CloudHacks.blog Azure,Kubernetes,Security Azure Kubernetes RBAC with Azure AD identities

Azure Kubernetes RBAC with Azure AD identities



On the continued topic of Securing Kubernetes clusters today we will look at how to assign Kubernetes RBAC on Azure Kubernetes Clusters with Azure AD Objects.

By default, when you spin up an Azure Kubernetes Services cluster, to access and manage the cluster you need to assign your user the Azure IAM Role “Azure Kubernetes Service Cluster Admin”. This IAM Role essentially assigns cluster-admin role within Kubernetes giving you access to do everything any anything within the cluster. Following today’s zero trust and least privilege model this is not a good idea to be assigning our developers this level of access. Ideally you should be segregating your roles between three main groups. Depending on your organisation structure there may be more roles.

Saved data entries
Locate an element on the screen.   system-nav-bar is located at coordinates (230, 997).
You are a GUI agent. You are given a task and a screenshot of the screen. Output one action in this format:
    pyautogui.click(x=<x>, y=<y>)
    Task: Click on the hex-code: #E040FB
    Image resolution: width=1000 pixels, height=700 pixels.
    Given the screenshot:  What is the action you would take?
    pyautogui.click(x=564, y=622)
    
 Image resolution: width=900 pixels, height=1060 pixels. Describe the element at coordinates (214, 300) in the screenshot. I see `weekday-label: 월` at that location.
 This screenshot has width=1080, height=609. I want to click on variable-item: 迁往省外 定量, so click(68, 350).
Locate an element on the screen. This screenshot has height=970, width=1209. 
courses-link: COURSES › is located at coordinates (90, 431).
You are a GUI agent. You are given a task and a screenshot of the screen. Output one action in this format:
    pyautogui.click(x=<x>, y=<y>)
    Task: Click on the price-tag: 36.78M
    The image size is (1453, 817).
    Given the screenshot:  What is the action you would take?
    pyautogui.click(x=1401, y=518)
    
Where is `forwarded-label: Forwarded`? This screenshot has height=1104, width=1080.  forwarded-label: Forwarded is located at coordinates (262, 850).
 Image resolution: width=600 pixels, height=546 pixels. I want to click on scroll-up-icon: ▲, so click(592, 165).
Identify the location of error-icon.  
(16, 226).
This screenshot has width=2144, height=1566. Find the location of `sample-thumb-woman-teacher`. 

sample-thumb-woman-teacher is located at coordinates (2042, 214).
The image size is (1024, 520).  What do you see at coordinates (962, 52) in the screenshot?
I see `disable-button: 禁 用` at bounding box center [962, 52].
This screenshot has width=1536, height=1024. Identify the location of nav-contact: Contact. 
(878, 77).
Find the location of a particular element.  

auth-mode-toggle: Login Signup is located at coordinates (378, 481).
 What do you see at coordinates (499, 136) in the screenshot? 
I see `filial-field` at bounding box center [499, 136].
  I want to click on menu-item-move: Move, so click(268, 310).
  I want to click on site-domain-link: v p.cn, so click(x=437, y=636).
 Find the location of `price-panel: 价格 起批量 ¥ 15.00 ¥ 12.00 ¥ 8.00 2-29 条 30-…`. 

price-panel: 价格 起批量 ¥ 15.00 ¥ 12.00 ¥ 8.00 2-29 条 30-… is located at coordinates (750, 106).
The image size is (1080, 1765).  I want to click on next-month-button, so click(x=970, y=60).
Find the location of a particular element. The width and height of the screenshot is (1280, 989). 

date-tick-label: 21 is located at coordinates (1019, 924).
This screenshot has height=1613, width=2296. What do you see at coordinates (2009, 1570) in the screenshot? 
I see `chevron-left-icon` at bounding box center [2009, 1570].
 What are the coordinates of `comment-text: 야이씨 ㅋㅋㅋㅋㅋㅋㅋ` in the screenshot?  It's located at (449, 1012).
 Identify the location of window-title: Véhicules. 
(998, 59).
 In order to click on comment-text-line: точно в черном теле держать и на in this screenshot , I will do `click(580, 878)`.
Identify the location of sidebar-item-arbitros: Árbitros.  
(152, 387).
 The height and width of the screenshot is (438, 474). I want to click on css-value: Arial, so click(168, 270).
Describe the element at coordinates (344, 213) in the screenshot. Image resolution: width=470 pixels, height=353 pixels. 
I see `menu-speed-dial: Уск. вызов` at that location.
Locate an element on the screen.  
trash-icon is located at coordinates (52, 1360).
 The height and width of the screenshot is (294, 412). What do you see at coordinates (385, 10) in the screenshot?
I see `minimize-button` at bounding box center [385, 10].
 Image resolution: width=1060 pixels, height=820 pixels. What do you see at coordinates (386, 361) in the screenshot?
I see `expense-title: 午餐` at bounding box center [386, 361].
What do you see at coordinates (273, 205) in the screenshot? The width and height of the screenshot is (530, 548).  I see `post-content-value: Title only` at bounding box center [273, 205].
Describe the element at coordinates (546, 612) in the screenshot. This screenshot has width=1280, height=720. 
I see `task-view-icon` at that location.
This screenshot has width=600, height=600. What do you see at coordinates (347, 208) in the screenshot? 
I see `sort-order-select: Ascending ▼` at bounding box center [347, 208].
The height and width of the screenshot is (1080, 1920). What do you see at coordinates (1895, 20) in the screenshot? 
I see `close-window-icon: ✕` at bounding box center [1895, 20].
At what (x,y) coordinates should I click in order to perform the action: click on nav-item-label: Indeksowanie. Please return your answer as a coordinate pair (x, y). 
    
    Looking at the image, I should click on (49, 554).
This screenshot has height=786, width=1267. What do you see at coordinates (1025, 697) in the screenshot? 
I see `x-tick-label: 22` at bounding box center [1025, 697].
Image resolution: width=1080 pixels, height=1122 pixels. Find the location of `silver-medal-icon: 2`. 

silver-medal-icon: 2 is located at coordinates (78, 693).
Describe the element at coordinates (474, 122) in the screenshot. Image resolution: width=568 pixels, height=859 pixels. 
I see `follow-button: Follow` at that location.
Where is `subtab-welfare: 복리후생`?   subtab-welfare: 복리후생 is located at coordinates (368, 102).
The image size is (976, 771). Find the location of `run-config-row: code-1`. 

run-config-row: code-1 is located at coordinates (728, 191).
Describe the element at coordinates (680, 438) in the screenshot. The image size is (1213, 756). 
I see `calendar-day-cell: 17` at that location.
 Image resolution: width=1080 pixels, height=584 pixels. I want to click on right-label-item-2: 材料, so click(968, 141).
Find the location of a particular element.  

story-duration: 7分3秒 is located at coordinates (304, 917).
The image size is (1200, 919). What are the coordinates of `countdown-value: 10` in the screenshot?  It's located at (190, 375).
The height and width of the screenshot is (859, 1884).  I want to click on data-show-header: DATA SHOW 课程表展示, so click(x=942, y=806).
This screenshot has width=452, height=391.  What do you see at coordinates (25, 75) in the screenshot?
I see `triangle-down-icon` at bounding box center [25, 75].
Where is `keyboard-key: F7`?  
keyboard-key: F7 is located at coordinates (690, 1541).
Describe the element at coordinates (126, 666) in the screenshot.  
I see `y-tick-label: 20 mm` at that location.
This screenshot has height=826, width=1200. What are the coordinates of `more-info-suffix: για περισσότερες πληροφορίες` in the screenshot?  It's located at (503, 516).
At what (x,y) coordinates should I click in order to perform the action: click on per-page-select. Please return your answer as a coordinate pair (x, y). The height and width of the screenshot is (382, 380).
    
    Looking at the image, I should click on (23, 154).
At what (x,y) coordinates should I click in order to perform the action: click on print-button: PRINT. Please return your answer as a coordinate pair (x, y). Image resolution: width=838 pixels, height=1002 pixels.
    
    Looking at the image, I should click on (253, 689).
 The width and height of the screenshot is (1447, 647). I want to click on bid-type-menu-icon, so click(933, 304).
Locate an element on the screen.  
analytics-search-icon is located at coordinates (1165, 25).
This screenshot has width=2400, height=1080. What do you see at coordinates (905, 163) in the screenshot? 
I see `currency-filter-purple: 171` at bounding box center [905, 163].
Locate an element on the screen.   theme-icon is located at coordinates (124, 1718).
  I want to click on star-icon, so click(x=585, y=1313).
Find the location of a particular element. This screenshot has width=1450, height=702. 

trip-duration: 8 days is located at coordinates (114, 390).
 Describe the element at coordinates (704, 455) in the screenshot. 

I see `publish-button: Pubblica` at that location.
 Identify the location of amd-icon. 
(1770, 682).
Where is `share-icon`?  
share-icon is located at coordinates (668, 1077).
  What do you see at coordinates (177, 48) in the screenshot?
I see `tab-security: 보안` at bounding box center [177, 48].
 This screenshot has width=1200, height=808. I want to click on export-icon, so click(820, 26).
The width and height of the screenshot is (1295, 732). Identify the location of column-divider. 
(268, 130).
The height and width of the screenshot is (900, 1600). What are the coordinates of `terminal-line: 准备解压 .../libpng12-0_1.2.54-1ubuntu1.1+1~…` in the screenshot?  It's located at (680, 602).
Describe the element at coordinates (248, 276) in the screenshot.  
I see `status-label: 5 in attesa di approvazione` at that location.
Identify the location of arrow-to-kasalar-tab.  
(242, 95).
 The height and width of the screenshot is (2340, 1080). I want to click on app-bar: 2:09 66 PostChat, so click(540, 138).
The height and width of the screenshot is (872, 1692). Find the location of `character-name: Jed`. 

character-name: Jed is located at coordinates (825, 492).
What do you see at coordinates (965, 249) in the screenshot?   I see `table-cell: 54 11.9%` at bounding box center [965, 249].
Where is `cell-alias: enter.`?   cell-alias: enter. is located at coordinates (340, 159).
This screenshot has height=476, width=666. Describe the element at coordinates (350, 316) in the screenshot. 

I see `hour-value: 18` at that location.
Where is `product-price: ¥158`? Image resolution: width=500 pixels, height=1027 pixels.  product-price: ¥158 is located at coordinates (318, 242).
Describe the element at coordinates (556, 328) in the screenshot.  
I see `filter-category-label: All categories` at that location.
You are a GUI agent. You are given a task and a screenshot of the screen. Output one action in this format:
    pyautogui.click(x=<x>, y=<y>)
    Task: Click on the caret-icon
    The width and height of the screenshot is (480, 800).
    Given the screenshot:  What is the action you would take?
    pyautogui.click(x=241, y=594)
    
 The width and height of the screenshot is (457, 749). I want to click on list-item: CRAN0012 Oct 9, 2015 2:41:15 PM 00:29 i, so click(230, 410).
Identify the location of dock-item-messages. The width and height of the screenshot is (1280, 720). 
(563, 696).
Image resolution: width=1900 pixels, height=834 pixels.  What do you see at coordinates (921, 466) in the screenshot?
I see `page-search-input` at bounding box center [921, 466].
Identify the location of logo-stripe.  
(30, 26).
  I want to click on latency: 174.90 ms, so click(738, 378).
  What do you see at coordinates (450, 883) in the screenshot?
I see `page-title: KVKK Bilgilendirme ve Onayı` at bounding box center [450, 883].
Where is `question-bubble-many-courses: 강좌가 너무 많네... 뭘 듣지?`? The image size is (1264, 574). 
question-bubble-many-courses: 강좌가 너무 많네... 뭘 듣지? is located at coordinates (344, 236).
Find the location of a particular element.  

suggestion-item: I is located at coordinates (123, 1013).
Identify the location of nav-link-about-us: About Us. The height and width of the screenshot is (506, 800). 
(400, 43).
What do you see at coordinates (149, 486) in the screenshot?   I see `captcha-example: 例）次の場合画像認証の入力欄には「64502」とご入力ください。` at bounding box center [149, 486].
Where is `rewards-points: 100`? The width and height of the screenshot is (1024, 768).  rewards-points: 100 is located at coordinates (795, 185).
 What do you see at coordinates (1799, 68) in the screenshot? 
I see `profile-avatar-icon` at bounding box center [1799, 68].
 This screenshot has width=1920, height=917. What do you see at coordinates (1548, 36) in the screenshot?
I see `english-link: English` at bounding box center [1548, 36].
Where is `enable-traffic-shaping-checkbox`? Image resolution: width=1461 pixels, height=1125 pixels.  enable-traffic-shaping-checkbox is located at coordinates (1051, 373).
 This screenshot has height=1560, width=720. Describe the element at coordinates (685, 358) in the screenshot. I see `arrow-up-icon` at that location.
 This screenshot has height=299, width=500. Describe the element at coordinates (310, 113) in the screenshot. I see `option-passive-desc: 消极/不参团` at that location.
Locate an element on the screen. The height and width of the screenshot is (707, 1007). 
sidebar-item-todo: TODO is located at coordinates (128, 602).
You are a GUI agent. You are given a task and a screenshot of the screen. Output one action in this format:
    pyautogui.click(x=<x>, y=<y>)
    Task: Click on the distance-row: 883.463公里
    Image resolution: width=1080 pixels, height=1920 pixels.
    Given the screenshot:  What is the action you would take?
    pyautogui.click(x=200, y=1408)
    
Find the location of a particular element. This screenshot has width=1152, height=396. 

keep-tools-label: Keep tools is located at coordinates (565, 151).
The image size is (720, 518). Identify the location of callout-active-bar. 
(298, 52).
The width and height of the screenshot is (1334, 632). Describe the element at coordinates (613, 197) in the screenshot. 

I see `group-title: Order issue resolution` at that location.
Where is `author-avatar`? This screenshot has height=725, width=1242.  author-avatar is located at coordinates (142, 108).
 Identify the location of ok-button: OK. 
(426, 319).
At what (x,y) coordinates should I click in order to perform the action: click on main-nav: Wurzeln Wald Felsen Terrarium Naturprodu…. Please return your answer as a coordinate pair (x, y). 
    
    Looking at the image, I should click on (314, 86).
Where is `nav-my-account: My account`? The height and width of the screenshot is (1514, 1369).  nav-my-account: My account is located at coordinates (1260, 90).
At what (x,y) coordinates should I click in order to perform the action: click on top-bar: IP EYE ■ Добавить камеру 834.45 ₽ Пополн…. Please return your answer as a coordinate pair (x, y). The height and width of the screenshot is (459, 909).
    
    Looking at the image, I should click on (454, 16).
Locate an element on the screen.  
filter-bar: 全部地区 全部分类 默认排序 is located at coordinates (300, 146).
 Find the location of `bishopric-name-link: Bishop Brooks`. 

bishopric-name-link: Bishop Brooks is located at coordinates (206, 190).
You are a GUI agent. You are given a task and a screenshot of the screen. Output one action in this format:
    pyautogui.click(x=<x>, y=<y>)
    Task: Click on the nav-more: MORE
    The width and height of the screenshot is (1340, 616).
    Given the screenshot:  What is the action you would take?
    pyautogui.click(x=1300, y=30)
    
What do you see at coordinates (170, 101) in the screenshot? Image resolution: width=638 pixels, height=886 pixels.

*Work task 1*.
Rewrite the Azure Kubernetes RBAC post between "On the continued" and "be more roles.", inclusive, swapping "least privilege" for "minimal access".
*Work task 2*.
Write the next part of the Azure Kubernetes RBAC post, picking up right after its final sentence.

*Exercise output 1*.
On the continued topic of Securing Kubernetes clusters today we will look at how to assign Kubernetes RBAC on Azure Kubernetes Clusters with Azure AD Objects.

By default, when you spin up an Azure Kubernetes Services cluster, to access and manage the cluster you need to assign your user the Azure IAM Role “Azure Kubernetes Service Cluster Admin”. This IAM Role essentially assigns cluster-admin role within Kubernetes giving you access to do everything any anything within the cluster. Following today’s zero trust and minimal access model this is not a good idea to be assigning our developers this level of access. Ideally you should be segregating your roles between three main groups. Depending on your organisation structure there may be more roles.

*Exercise output 2*.
Developer                           Permissions to provision pods, services and manage secrets

Platform Engineer            Permissions to create namespaces and manage the cluster

Monitor                               Permissions to read the logs and health check of running pods

To get started with our AKS Cluster we need to first enable Azure AD Integration. This is very simple to do this we update the existing AKS Cluster (or can assign to a new cluster as well) with the command --enable-aad Like below:

az aks update -g myResourceGroup -n myManagedCluster --enable-aad

What you will find once you enabled AAD integration, if you try connecting to your Kubernetes cluster now you will be prompted to authenticate against AAD:

$ az login –output none
To sign in, use a web browser to open the page https://microsoft.com/devicelogin and enter the code D7YCDQ8YP to authenticate.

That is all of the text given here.